Fragmento del texto

Anatomía de un huracán

Mientras volaban a través del huracán Dennis para medir su furia, los físicos esperaban que, con suerte, la perturbación se convirtiera en algo terrible.

Base McDill de la Fuerza Aérea, en Florida, 29 de agosto de 1999, 13:52 hora local. Terminada la charla sobre seguridad, todos tienen abrochados los cinturones en el interior del avión, un cuatrimotor turbohélice WP3D. El aparato, abarrotado de ordenadores, cuatro radares diferentes y múltiples instrumentos más, echa a andar por la pista. Las horas precedentes habían sido una metáfora del huracán: un viaje organizado a toda prisa, un vuelo a las seis de la mañana desde Baltimore y, después, sesiones de información con la tripulación, intercaladas entre aceleradas explicaciones de Frank W. Marks, jefe del grupo de científicos a bordo.

Nuestro destino es un huracán real, el Dennis. Localizado a 290 kilómetros al este de Jacksonville, se halla en pleno giro sobre sí mismo y alimenta vientos de 145 kilómetros por hora. Amenaza ambas Carolinas. En tierra, atemorizados veraneantes y residentes de las islas de barrera de Carolina del Norte aseguran las ventanas, cargan las maletas en los coches y huyen del huracán que se avecina. Pero Marks y su equipo de la Administración Nacional Oceánica y Atmosférica (NOAA) miran a Dennis con esperanza, sin temor. Si nuestro vuelo a través de sus brazos curvos se desarrolla de acuerdo con lo previsto, la perturbación arrojará luz sobre un misterio central de los huracanes y tifones: el agente determinante de que ese meteoro aumente su furia o se calme hasta convertirse en una inofensiva zona de baja presión. ¿Es ese agente el océano situado a sus pies o son los vientos superiores?

Registros presentados
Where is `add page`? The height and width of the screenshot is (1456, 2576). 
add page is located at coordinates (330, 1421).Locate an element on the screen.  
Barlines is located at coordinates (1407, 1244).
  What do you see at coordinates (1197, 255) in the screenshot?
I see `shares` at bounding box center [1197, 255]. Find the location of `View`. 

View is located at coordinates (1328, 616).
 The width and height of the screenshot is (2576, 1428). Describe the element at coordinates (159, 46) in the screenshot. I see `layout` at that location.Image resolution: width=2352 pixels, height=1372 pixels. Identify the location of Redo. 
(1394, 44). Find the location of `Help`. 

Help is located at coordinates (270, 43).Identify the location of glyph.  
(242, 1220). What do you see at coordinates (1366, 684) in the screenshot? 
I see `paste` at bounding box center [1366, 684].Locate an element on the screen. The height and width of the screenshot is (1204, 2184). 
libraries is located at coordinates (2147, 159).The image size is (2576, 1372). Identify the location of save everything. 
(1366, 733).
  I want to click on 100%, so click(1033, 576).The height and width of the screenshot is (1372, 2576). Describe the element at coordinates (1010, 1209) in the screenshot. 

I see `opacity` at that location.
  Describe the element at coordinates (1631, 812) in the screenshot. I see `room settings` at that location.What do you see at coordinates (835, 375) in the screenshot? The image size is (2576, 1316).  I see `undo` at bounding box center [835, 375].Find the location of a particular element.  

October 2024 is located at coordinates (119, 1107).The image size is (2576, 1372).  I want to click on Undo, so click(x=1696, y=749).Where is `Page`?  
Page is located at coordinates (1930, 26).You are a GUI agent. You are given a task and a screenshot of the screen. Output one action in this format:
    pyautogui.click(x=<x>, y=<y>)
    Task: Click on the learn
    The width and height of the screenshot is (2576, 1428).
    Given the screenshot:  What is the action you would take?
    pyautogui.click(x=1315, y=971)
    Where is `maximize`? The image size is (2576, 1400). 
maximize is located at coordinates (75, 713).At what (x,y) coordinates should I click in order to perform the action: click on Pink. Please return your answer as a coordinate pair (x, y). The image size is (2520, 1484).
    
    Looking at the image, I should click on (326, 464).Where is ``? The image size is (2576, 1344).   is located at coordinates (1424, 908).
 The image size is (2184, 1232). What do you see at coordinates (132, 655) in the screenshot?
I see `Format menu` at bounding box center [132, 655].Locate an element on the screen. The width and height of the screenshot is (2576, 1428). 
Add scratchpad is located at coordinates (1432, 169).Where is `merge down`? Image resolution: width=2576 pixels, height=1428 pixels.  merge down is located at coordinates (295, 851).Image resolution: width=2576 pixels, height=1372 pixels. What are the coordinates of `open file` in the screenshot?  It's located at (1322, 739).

Lo que se pide
Transcribe del texto sobre el huracán Dennis el tramo que va desde "Nuestro destino es" hasta "los vientos superiores?".

Respuesta
Nuestro destino es un huracán real, el Dennis. Localizado a 290 kilómetros al este de Jacksonville, se halla en pleno giro sobre sí mismo y alimenta vientos de 145 kilómetros por hora. Amenaza ambas Carolinas. En tierra, atemorizados veraneantes y residentes de las islas de barrera de Carolina del Norte aseguran las ventanas, cargan las maletas en los coches y huyen del huracán que se avecina. Pero Marks y su equipo de la Administración Nacional Oceánica y Atmosférica (NOAA) miran a Dennis con esperanza, sin temor. Si nuestro vuelo a través de sus brazos curvos se desarrolla de acuerdo con lo previsto, la perturbación arrojará luz sobre un misterio central de los huracanes y tifones: el agente determinante de que ese meteoro aumente su furia o se calme hasta convertirse en una inofensiva zona de baja presión. ¿Es ese agente el océano situado a sus pies o son los vientos superiores?